Caravan also gets a pass from me because their pop instincts are quite good, and they do a good job of compartmentalizing their jamming. For Girls Who Grow Plump in the Night, for example, starts with the nine-minute "Memory Lain, Hugh/Headloss", but this long track is really two pop songs pinned together. The first half is one of those jumping-off songs with a nice verse and then several minutes of instrumental vamping on that melody, but "Headloss" is a hard-rocking pop song with Pye Hastings' usual slightly-goofy melodic sense. This song also features a violin solo from Geoff Richardson, who was a new addition to Caravan's revamped lineup on this record - his flute, violin, and viola contributions are great additions to the band's sound. The tracks that follow that initial salvo, "Hoedown" and "Surprise, Surprise" are both solidly in the pop idiom, as well (and "Hoedown" is nowhere near as terrible as you might guess from its title.)
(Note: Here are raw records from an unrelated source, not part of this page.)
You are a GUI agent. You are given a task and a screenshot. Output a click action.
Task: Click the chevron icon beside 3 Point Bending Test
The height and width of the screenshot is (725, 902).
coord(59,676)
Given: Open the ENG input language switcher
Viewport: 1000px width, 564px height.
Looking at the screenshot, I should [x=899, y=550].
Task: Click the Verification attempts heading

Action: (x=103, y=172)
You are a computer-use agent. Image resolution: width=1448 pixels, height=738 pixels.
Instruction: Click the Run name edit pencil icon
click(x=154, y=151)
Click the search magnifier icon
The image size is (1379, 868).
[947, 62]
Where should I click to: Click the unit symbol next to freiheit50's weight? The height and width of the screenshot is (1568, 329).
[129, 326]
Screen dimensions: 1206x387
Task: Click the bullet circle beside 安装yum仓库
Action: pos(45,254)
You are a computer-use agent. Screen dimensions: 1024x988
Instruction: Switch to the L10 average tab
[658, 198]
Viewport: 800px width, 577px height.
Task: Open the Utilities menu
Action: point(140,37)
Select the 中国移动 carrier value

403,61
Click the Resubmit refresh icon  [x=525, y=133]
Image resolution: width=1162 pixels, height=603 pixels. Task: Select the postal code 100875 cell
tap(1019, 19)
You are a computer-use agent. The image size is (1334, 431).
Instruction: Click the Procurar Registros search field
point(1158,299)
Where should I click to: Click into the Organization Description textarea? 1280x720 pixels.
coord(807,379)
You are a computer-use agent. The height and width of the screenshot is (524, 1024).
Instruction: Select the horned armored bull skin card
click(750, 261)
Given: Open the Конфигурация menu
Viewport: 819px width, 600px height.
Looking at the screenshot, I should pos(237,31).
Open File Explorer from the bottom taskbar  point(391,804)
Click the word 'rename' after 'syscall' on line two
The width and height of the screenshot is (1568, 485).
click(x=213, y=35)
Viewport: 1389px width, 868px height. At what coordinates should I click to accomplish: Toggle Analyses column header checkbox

So it's not until "C'thlu Thlu" that we get our first real jam-oriented track - it's an unfortunate slog of a song, too, simultaneously evoking the boringness and headache-inducing qualities of Lovecraft's writing in song form. But this track is followed by excellent and creepy (and pedophilia-themed?) pop of "The Dog, the Dog, He's At It Again" and the rock-song-stitched-to-ballad epic "Be Alright/Chance of a Lifetime". By the time I get to the album's true jam, the ten-minute "L'Auberge Du Sanglier" suite, I'm willing to give Caravan a pass because of the album's hit-to-miss ratio up to that point. And "L'Auberge" isn't bad - it does go on a bit, but it has a few different sections to it and that makes it more palatable.

For me, Caravan is appealing because they take the pastoral psych-pop vibe of those Rubble bands I love and they stretch it into something more ambitious, with a smooth '70s production style. And, quite simply, Pye Hastings could write great pop songs - the fact that he wrote almost all the material for Girls Who Grow Plump... gives that album a great cohesiveness. Check out "Headloss" if you haven't heard this band before - I think it benefits from being separated from it's "other half", the album opener "Memory Lain, Hugh" - it's better as a self-contained pop song than half of an ersatz epic.